___ Entries supplied ___

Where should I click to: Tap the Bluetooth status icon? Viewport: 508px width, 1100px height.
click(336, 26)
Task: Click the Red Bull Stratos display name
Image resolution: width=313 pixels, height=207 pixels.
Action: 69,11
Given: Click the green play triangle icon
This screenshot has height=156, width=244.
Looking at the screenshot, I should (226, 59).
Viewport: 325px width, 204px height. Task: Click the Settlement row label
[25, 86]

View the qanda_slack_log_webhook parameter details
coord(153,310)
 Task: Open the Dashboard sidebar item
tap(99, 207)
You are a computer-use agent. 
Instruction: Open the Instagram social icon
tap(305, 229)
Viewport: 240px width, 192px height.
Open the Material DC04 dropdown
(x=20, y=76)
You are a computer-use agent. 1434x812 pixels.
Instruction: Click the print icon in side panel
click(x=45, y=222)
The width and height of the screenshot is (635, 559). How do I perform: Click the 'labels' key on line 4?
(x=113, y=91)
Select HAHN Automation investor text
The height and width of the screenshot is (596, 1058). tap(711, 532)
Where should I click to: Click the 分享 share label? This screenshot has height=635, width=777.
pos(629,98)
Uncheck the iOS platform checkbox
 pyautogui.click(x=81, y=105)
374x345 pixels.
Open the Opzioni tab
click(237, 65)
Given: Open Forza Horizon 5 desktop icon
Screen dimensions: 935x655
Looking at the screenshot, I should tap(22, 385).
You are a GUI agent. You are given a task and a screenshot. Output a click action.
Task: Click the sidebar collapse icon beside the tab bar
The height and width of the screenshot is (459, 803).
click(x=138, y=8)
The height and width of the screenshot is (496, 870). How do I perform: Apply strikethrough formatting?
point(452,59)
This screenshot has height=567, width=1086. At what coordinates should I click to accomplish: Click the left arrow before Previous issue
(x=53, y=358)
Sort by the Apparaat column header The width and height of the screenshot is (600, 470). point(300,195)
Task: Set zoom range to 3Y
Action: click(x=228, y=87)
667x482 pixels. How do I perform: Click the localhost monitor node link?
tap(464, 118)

___

### Activity
With "agent" as the word to match, copy each line of the records that has it.

### Result below
You are a computer-use agent. 
You are a computer-use agent. 1434x812 pixels.
You are a GUI agent. You are given a task and a screenshot. Output a click action.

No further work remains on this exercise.